In their view, Manet had given his model, Victorine Meurenet, an unflattering pallor, deliberately finding and painting "ugliness" where there was none.

But in eschewing representation of the model's natural complexion, Manet achieved a goal different than that of his critics. With masterful use of color, Édouard Manet created tremendous mood.

In contrast to Manet's earlier paintings of Victorine, Olympia and Luncheon on the Grass, here she is fully clothed, playing the role of a fashionable woman, but this time not a courtesan.

The shapeless dressing gown she wears indicates that she is in the privacy of her home with her parrot, a symbol of intelligence, but also of secrets. For at that time, the parrot was considered a pet privy to the innermost thoughts of his owner, particularly if she was a woman.

And this woman certainly has secrets. Around her neck she wears a man's monocle, and with her right hand she lifts a flower to her nose. With a pendant on a choker around her neck and a ribbon in her hair, is appears that she is either about to go out to a ball or has just arrived home from one. Édouard Manet seems to be giving the viewer hints of a romance, and the stories about which the woman must surely tell her parrot.

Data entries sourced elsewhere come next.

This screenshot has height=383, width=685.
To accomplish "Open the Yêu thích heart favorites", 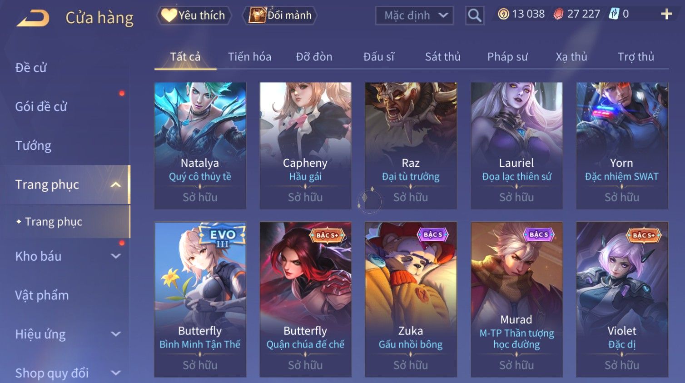I will tap(194, 15).
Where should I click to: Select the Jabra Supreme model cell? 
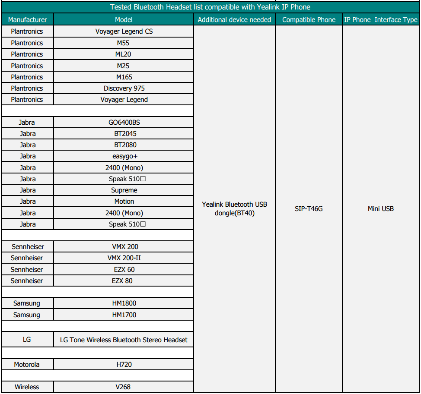click(124, 190)
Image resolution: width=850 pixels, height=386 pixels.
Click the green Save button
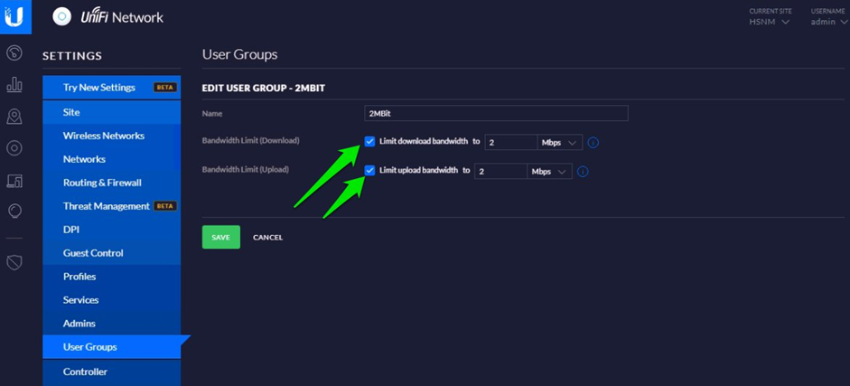coord(220,237)
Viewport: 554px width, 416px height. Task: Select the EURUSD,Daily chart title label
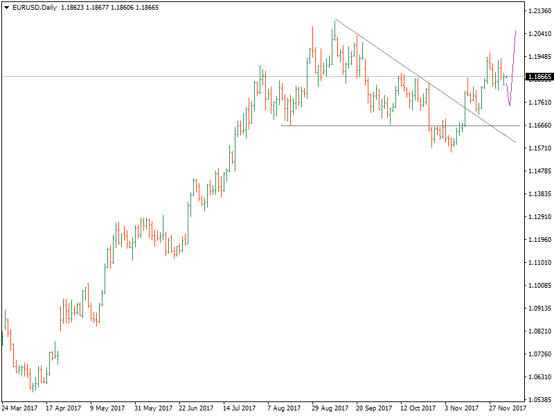36,8
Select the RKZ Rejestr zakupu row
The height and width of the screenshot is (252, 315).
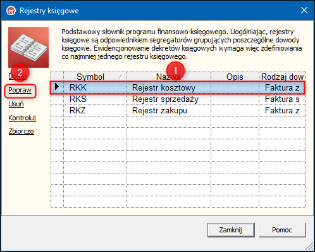pyautogui.click(x=178, y=110)
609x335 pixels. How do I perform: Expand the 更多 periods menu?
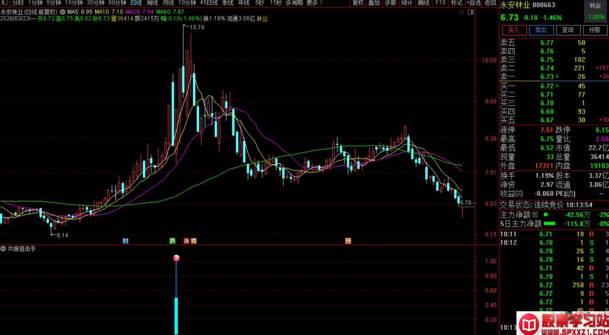(x=314, y=3)
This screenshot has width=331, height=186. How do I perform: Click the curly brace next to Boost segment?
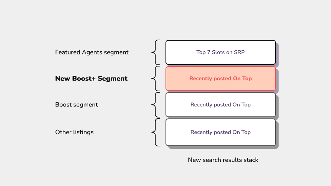pyautogui.click(x=156, y=105)
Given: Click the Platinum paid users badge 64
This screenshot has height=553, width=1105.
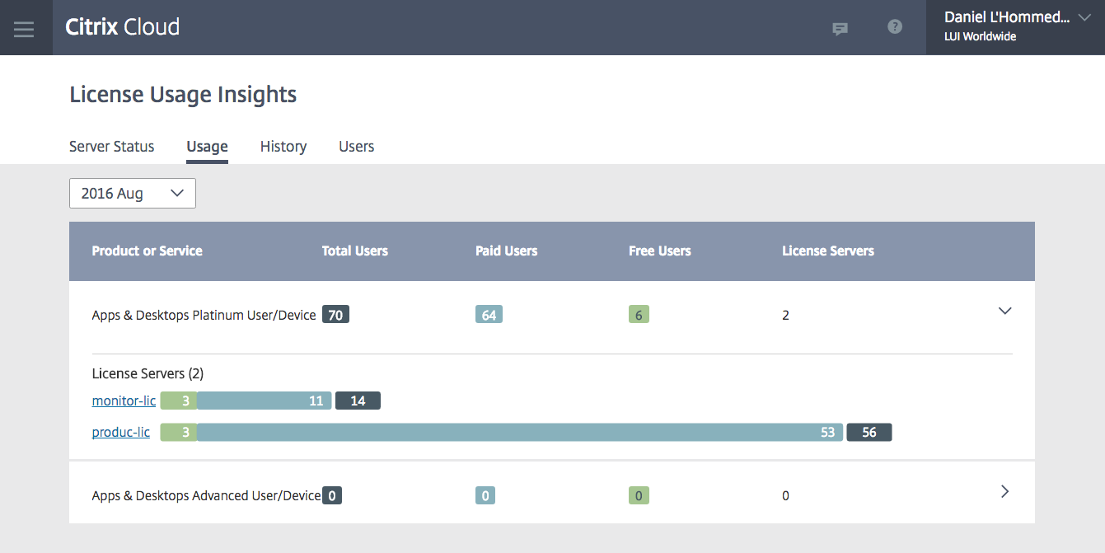Looking at the screenshot, I should pos(489,315).
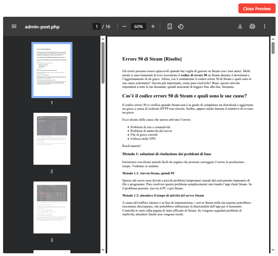Rotate the document counterclockwise
The height and width of the screenshot is (256, 278).
[x=181, y=26]
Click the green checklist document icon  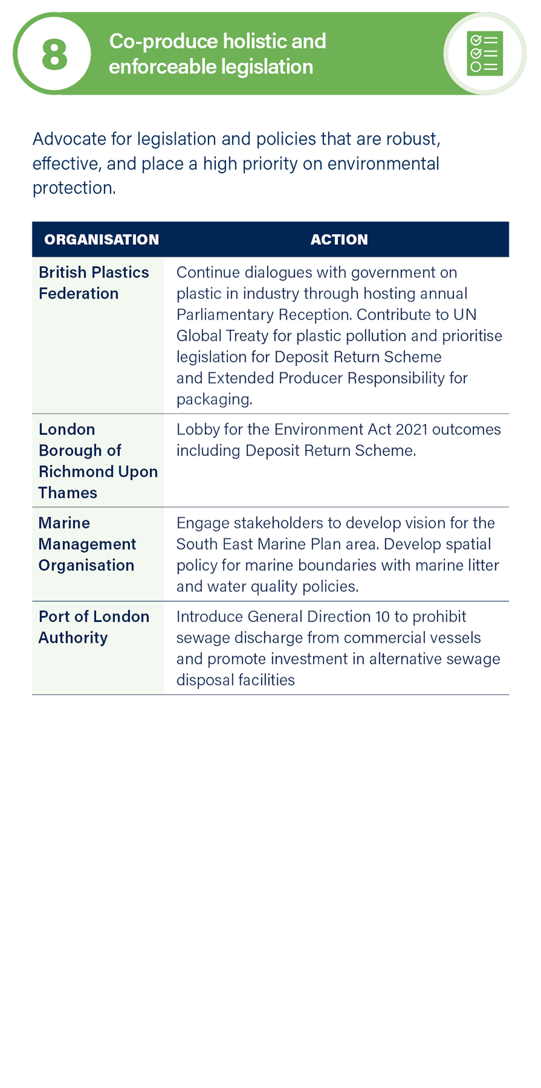point(484,53)
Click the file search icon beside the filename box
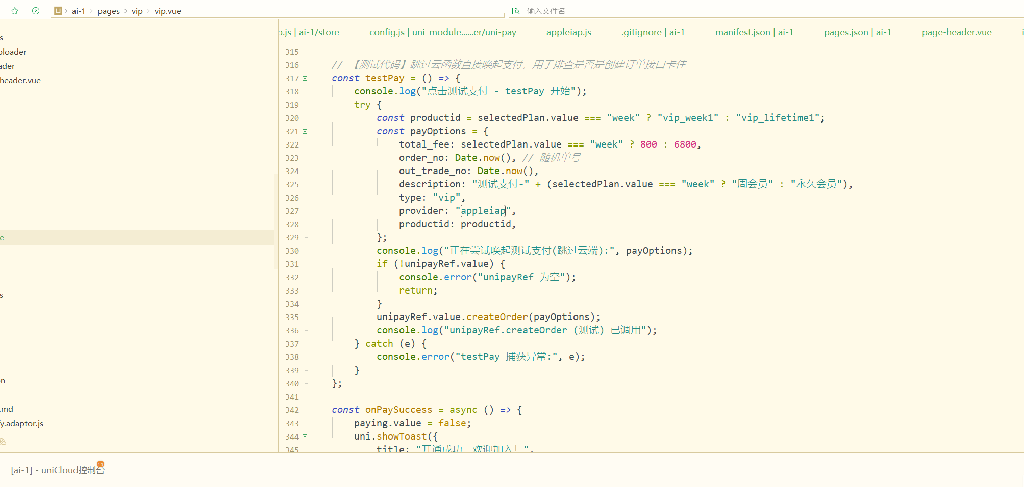This screenshot has height=487, width=1024. [x=515, y=11]
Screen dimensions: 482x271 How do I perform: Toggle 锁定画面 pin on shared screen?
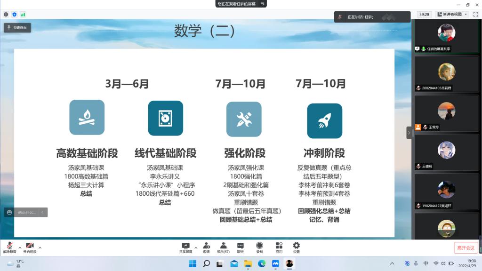click(17, 28)
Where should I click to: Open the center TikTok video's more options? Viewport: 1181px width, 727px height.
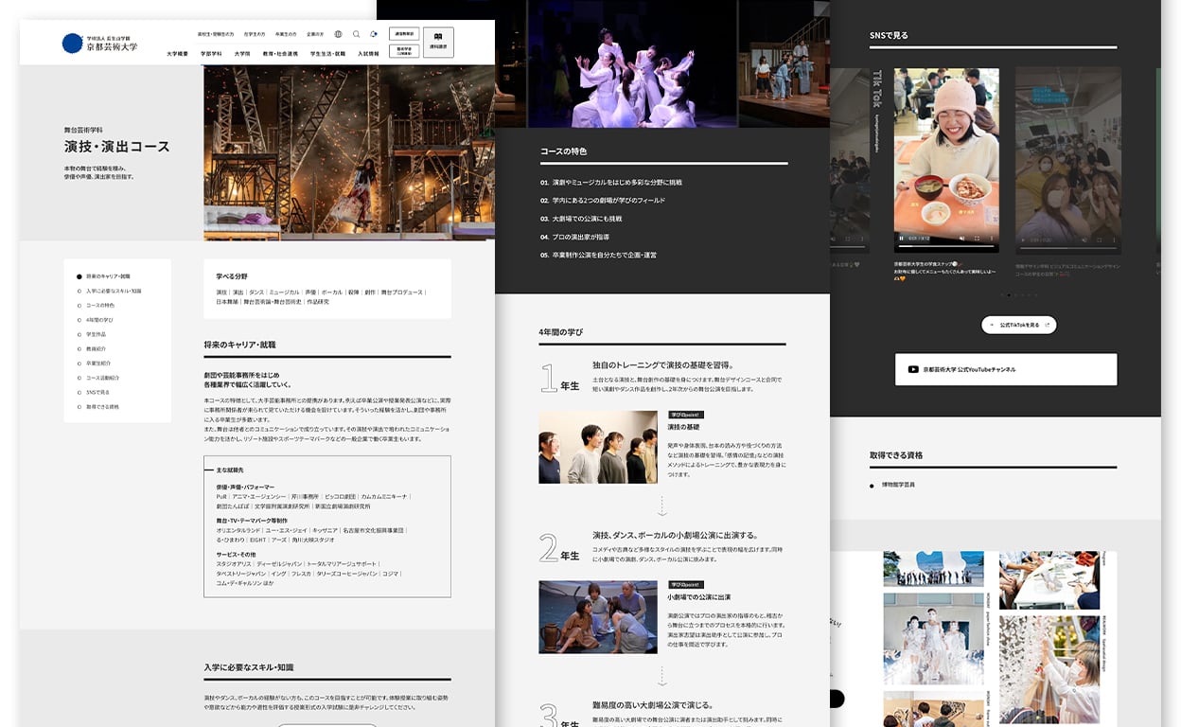(x=991, y=239)
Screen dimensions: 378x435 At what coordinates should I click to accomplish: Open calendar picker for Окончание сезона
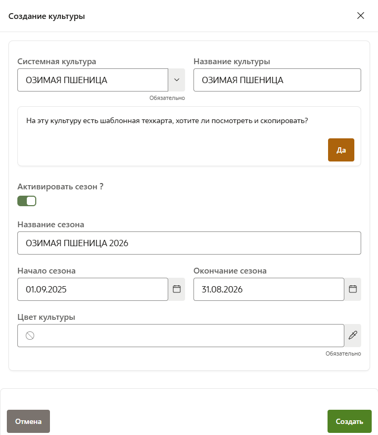point(353,289)
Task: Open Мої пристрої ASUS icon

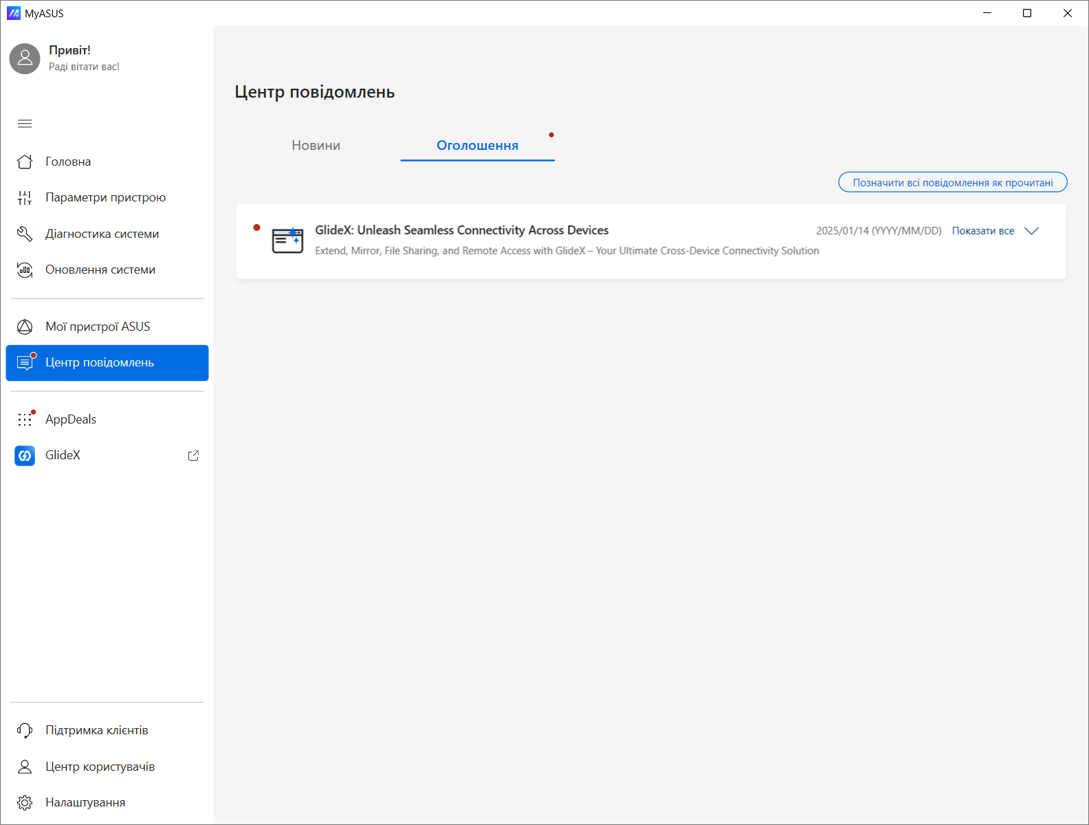Action: (25, 327)
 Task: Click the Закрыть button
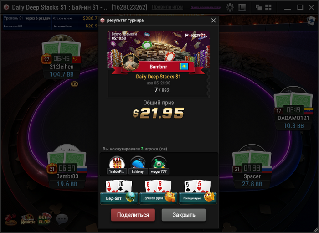click(x=184, y=215)
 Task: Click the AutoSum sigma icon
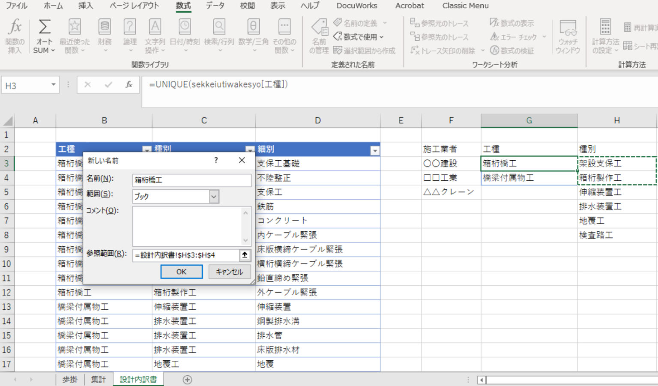[44, 27]
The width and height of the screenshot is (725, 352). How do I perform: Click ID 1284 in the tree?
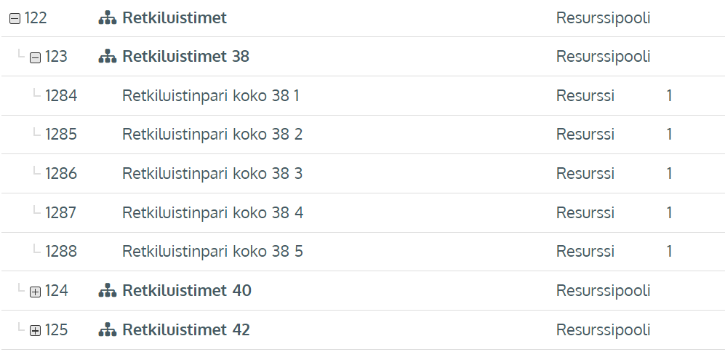(x=61, y=95)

The same year Édouard Manet painted Woman with a Parrot, Gustave Courbet finished a painting of the same name. However Courbet's painting was a nude, and a rather erotic one at that. In it, the woman reclines on a bed, her beautiful, long waves of hair draping loosely across it, their dark sheen contrasting with the rosy glow of her flesh. She watches her parrot, wings spread, land on her outstretched fingers above her. The contrast in mood and intent between Courbet and Manet's paintings is striking.

An important influence in the development of the Impressionist movement, Édouard Manet's work feels as fresh today as ever. Woman with a Parrot, is an intimate and charming depiction of a woman and her confidant, the pet parrot.